The World's Deadliest And Most Iconic Apex Predators

First Posted: Jun 30, 2016 11:41 PM EDT

The Smithsonian Channel will feature the world's deadliest predators at its wildlife programming "WILD WEDNESDAYS" starting on July 13 at 8 P.M. The program aims to investigate these fiercest creatures with the mysteries behind their behavior.

One deadliest creature is the large and elusive predator, the great hammerhead shark. It is considered the most advanced predators of the ocean. Its favorite prey is the venomous stingrays. The hammerhead shark is armed with incredible senses that can detect, locate and devour its prey.

It will be featured in the  "Hunting Hammerhead" that will be aired on July 13 at 8 P.M. The Smithsonian Channel will head to Bimini in the Bahamas for the hammerhead shark. Dr. Craig O'Channel will talk about the mysterious creature's killer tactics. He will also deploy his revolutionary "RoboRay," which is a remote controlled stingray to capture the feeding event of the hammerhead.

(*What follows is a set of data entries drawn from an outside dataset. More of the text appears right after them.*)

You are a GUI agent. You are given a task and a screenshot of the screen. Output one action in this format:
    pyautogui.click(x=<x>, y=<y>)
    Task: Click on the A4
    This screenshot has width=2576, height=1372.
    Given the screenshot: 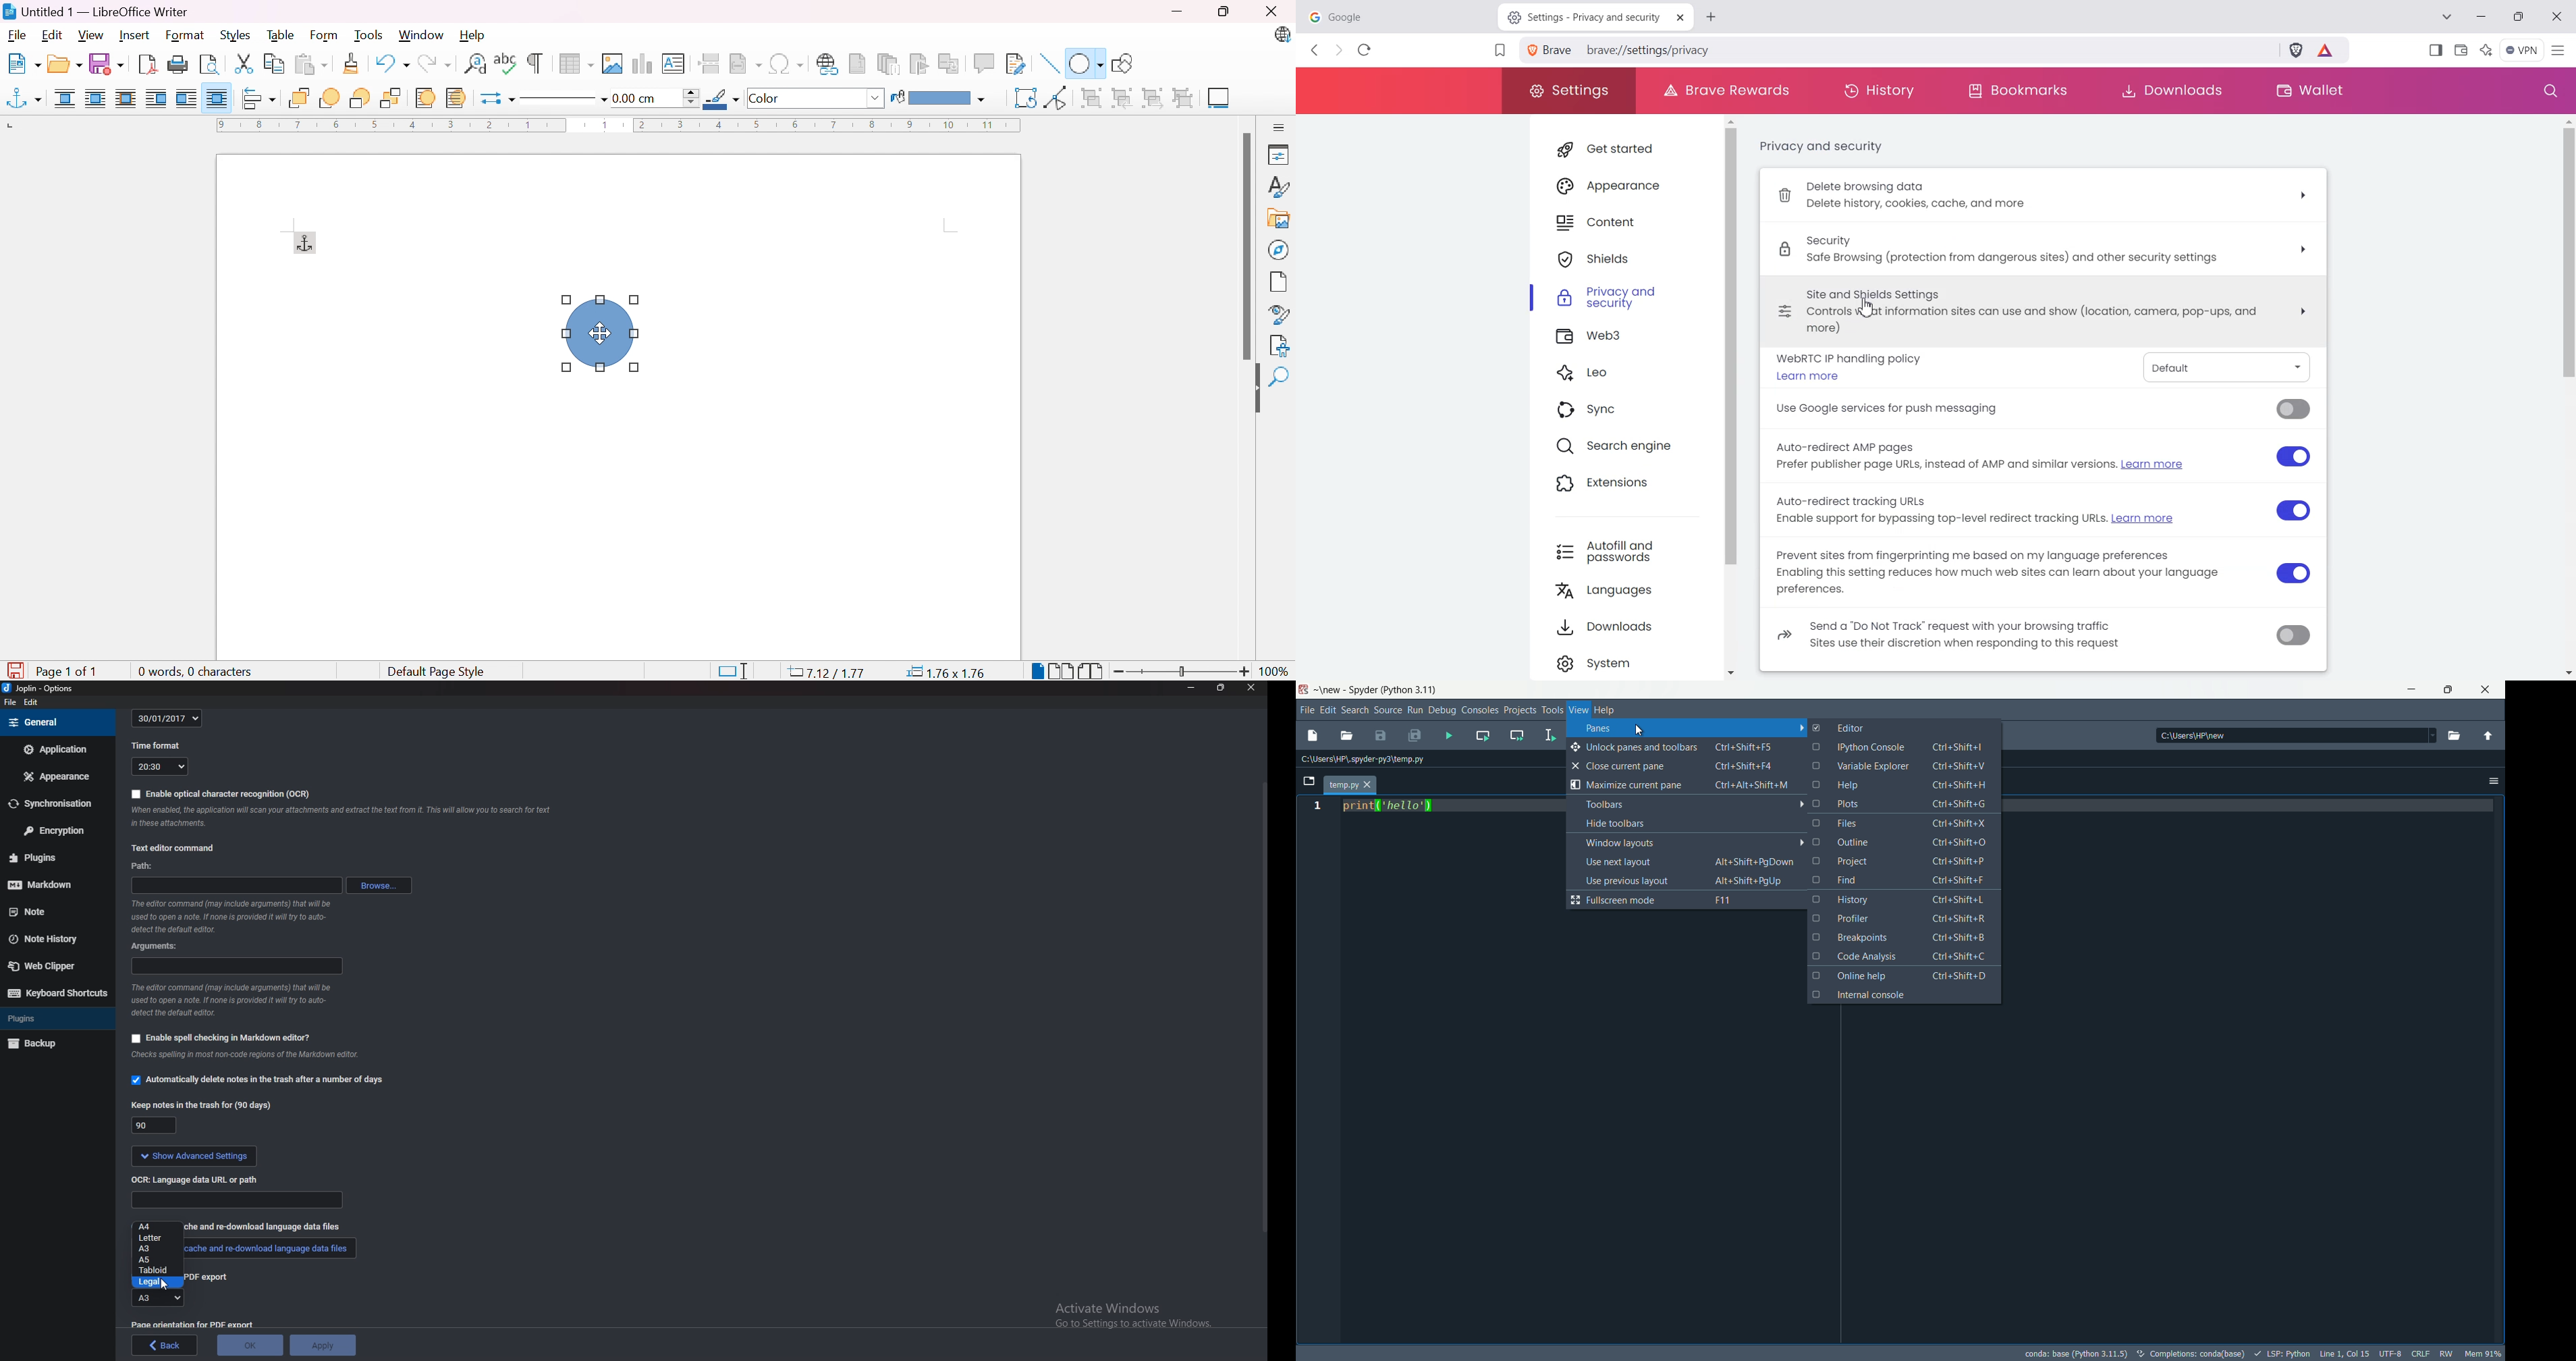 What is the action you would take?
    pyautogui.click(x=158, y=1227)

Another most iconic apex predator is the Komodo dragon, which is the world's largest living lizard. It will be featured on July 20 at 8 P.M. The Komodo dragon can run as fast as 23 miles per hour when to hunt. It is armored with claws and scales and deadly venom in its bite.

The Komodo dragon or also referred to as the Komodo monitor is found in the Indonesian islands of Komodo, Padar, Rinca, Gili Motang and Rinca. It grows up to 3 meters in length (10 feet) and weighs about 70 kilograms (150 lb.).

Vipers are cold blooded killers. These include the African Gaboon viper or also known as the adder, which is armed with fangs that grow up to two inches long. These vipers are the largest and the heaviest vipers in the world. Another venomous viper is Therma, a Western Diamondback rattler, and a new-world pit viper. It is equipped with early warning system and thermal imaging abilities. There is also the Puff arder, which belongs to formidable killers who are adaptable and hardy.

A deadly creature that will also be featured on WILD WEDNESDAY on August 3 is the killer hornet swarm. They have a size of a human thumb but they have cytotoxic venom that can cause anaphylactic shock and death.

The Smithsonian Channel will also present the Lions of the Namib on August 10. The population of these desert lions is on the brink of extinction. The film is all about the old lioness, her two daughter and the five youngsters, known as the "Five Musketeers." These five young males need to overcome the oldest desert on Earth and their journey to adulthood.